Task to carry out: Rewrite the entries from the beginning through the line containing "Image resolution: width=720", swapping "screenshot" for "screen capture" everywhere and leaving everything else as it is.

Records supplied:
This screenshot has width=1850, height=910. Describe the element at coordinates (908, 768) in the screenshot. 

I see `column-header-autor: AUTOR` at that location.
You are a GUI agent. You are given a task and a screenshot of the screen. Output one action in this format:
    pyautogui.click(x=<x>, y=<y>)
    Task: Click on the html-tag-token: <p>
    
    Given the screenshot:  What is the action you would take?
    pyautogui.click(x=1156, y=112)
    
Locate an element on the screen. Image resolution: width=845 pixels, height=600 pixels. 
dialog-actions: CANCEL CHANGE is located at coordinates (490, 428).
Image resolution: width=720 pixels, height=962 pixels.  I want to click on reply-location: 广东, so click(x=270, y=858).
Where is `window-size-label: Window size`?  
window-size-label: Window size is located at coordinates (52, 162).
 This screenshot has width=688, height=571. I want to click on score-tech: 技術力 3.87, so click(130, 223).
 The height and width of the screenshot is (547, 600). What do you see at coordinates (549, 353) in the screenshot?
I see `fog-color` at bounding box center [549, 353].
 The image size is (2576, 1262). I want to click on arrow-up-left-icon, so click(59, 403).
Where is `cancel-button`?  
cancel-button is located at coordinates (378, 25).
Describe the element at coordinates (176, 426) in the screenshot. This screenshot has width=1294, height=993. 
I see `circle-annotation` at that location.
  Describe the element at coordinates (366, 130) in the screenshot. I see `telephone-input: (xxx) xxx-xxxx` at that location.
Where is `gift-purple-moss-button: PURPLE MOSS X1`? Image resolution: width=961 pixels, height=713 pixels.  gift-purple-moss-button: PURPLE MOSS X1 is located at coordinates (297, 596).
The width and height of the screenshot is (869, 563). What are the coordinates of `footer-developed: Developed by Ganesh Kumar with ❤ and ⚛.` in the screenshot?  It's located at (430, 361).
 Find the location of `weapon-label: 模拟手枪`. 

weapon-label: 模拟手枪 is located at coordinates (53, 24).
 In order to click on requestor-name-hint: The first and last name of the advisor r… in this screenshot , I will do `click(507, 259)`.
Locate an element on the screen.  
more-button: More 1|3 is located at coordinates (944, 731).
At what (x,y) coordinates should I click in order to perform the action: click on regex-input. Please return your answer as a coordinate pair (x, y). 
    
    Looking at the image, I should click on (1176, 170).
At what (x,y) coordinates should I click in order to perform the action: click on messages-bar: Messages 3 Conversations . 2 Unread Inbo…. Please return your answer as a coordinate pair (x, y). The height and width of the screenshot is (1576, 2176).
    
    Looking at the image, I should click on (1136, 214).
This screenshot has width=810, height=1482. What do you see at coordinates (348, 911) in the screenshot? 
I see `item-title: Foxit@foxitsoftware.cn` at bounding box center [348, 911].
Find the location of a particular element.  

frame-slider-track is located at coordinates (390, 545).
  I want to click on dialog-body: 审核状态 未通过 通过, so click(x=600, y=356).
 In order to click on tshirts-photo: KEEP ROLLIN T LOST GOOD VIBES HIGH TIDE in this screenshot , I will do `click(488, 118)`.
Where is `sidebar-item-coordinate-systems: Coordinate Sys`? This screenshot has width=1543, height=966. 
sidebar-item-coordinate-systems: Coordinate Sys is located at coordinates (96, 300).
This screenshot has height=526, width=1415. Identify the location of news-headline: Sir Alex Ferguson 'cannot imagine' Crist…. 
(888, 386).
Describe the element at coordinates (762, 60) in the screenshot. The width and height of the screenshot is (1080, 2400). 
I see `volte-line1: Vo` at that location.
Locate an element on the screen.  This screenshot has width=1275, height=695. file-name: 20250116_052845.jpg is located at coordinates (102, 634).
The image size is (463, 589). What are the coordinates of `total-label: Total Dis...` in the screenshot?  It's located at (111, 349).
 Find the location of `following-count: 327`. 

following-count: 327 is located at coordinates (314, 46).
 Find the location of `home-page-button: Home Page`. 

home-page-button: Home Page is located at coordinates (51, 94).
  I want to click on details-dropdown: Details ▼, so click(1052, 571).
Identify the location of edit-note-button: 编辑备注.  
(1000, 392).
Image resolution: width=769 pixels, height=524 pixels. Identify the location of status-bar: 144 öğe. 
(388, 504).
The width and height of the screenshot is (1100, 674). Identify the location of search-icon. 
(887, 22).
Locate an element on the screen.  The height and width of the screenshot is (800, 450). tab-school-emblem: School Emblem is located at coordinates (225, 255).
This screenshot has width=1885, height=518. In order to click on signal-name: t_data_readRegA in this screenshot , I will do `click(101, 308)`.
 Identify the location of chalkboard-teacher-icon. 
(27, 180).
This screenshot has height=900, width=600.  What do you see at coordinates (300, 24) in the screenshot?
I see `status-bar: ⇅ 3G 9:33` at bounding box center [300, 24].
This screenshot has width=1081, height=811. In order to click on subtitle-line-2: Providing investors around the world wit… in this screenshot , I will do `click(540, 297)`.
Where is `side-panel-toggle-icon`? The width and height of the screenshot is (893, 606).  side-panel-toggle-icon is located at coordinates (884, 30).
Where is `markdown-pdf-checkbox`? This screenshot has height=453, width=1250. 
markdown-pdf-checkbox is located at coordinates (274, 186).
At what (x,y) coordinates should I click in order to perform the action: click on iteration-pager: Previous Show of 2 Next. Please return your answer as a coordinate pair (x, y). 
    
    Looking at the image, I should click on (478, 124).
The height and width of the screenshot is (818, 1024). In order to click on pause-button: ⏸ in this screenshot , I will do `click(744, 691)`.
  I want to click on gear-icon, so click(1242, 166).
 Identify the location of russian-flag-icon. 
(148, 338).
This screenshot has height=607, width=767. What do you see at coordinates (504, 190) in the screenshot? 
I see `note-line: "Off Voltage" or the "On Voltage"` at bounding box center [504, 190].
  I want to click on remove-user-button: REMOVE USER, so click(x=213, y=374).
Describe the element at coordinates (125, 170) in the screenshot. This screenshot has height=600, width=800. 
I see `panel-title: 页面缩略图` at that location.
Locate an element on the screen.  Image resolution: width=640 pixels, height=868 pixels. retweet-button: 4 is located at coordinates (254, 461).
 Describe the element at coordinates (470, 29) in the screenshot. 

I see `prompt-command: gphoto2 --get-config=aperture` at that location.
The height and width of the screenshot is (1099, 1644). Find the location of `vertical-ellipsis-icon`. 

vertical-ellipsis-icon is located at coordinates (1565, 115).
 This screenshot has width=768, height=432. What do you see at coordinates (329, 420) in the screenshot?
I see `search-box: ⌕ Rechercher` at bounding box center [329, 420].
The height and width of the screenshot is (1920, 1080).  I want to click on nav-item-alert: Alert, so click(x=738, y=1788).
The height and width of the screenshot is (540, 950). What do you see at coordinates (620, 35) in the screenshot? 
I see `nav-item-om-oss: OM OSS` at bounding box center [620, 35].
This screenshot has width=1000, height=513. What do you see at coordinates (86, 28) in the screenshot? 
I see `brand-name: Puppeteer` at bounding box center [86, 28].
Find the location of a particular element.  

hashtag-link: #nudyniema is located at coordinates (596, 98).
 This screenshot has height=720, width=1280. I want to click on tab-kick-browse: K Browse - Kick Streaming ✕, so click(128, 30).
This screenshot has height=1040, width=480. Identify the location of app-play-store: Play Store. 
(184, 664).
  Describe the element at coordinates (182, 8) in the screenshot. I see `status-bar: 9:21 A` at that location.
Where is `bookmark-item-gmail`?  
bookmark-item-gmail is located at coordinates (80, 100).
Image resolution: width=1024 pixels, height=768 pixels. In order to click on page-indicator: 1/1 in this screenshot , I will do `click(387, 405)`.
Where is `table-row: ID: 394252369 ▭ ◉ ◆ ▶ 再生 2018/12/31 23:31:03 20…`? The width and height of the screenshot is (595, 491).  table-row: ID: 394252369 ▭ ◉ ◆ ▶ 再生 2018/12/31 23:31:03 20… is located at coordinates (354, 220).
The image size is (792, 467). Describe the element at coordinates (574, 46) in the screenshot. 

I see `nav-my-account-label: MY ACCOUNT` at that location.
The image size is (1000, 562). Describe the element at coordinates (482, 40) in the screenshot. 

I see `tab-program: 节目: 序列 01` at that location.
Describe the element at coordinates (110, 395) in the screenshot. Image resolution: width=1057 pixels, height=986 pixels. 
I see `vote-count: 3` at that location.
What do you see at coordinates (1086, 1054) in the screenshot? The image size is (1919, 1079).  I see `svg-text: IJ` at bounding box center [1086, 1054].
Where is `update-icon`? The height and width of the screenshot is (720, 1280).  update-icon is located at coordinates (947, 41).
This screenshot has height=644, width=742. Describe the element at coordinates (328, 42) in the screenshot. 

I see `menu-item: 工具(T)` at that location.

The answer:
This screen capture has width=1850, height=910. Describe the element at coordinates (908, 768) in the screen capture. 

I see `column-header-autor: AUTOR` at that location.
You are a GUI agent. You are given a task and a screen capture of the screen. Output one action in this format:
    pyautogui.click(x=<x>, y=<y>)
    Task: Click on the html-tag-token: <p>
    
    Given the screen capture:  What is the action you would take?
    pyautogui.click(x=1156, y=112)
    
Locate an element on the screen. Image resolution: width=845 pixels, height=600 pixels. 
dialog-actions: CANCEL CHANGE is located at coordinates (490, 428).
Image resolution: width=720 pixels, height=962 pixels.  I want to click on reply-location: 广东, so click(x=270, y=858).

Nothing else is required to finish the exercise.